Language Matters | Where the word congee comes from – the answer may surprise you
The dish is frequently associated with East Asian cuisine but the term originated in India – from the Tamil kanji
You can’t escape the word in Hong Kong – everywhere you turn there’s a congee house of some sort, serving 粥 – jūk (Cantonese) or zhōu (Mandarin). A staple across Asia, congee is a preparation of – depending on where you live – rice (or other grains or legumes) boiled in water, using grains that may be long or short, whole or broken; some versions substitute water with milk or coconut milk.

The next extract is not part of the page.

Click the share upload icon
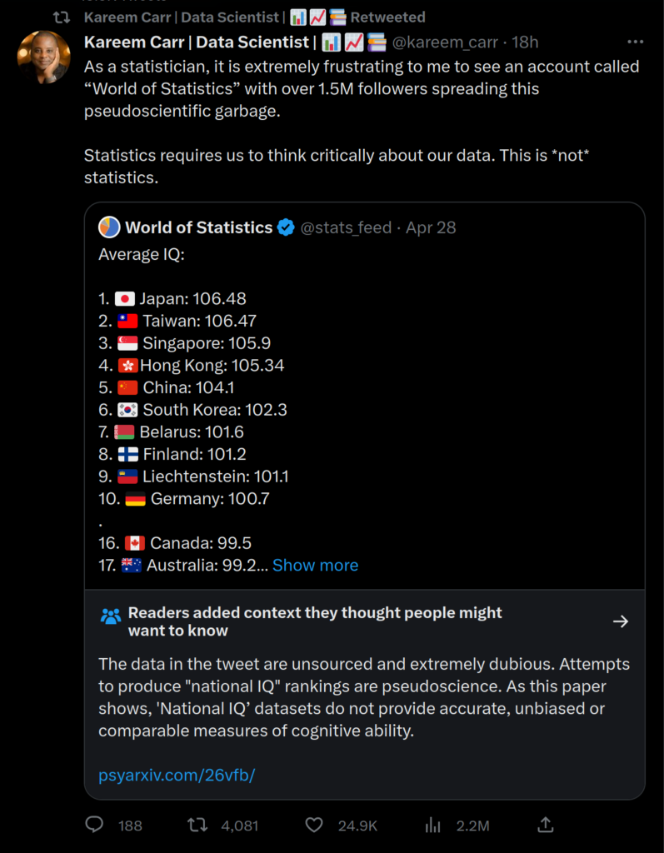 click(546, 825)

It is served plain, accompanied by side dishes (salted duck egg, seafood, pickled vegetables or braised meat), or cooked together with ingredients such as chicken, preserved egg or herbs.
Congee as a dish is documented in ancient East and South Asian texts, particularly associated with ritual fasting. The earliest reference can be traced back to the Zhou dynasty (circa 1000BC). It is also mentioned in the Chinese Record of Rites(1st century AD) and noted in Pliny’s account of India circa AD77. The dish does tend to be associated with East Asian cuisine, so it is interesting to discover that the word “congee” has its origins in the Tamil kanji (also the Telugu and Kannada gañji, the Malayalam kanni and the Urdu ganji), from kanjī (“boilings”), referring to the water in which rice has been cooked.
Two centuries on, it is not just the Europeans who use the word “congee”. In Singapore, however, it’s porridge.